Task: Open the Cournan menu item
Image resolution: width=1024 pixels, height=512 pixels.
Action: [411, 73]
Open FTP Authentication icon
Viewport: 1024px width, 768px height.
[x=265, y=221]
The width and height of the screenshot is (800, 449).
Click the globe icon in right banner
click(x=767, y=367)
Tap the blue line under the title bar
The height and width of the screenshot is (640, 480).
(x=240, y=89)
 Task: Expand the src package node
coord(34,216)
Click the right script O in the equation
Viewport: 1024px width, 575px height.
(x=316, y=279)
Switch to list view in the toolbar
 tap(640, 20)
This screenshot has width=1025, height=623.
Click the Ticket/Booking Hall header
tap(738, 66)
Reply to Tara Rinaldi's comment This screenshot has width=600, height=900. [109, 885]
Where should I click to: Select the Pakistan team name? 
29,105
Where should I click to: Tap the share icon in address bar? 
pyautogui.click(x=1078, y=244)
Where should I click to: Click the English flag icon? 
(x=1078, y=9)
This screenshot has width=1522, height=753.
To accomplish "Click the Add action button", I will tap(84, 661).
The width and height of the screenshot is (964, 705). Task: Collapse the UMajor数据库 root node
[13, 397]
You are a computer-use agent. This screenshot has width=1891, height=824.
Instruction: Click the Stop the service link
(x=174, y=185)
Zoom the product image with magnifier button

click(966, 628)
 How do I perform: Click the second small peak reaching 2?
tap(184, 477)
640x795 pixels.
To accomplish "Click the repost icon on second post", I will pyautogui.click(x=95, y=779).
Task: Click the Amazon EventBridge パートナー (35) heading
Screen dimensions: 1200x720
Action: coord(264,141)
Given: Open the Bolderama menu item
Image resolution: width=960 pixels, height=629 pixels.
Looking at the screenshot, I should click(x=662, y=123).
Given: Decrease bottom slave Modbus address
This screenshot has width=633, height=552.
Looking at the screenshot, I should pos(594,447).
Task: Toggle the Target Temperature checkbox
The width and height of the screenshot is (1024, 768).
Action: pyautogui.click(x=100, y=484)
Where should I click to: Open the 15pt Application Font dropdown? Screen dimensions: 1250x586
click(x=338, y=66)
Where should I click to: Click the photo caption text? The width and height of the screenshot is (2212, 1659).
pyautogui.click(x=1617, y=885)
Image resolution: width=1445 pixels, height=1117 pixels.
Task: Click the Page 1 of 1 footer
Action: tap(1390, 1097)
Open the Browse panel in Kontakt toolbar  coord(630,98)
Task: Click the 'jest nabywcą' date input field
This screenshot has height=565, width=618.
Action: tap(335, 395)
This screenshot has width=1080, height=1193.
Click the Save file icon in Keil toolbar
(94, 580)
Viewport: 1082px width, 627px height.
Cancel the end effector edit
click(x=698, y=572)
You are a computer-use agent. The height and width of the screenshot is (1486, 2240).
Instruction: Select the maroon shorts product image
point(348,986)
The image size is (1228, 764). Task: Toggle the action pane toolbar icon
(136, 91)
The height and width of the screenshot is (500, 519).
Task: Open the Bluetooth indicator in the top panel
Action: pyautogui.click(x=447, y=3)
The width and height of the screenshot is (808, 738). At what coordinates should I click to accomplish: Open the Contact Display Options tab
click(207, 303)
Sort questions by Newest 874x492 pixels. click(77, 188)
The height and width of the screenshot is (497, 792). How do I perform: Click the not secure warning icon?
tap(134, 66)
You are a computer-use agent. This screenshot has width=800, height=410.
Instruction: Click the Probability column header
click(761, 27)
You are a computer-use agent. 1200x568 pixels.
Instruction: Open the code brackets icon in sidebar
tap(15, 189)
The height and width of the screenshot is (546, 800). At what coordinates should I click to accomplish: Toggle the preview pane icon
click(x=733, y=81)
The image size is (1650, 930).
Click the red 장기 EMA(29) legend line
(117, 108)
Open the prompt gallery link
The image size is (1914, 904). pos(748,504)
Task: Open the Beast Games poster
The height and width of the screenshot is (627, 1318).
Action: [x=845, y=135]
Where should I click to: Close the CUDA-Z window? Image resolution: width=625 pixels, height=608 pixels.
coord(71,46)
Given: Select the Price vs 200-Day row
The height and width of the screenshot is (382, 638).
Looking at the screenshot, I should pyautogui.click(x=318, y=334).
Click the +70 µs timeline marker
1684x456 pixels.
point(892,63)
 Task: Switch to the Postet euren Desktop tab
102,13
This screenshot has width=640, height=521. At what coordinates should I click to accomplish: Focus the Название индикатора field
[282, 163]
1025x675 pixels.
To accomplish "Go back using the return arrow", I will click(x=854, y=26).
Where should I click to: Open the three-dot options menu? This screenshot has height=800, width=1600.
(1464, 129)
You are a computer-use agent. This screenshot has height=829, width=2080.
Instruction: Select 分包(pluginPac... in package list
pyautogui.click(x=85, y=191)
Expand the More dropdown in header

§ Aim of the task
Report each line in the entries where the string "Given" occurs.

§ Output of the exercise
Given: Open the Bolderama menu item
Given: Decrease bottom slave Modbus address
Given: Select the Price vs 200-Day row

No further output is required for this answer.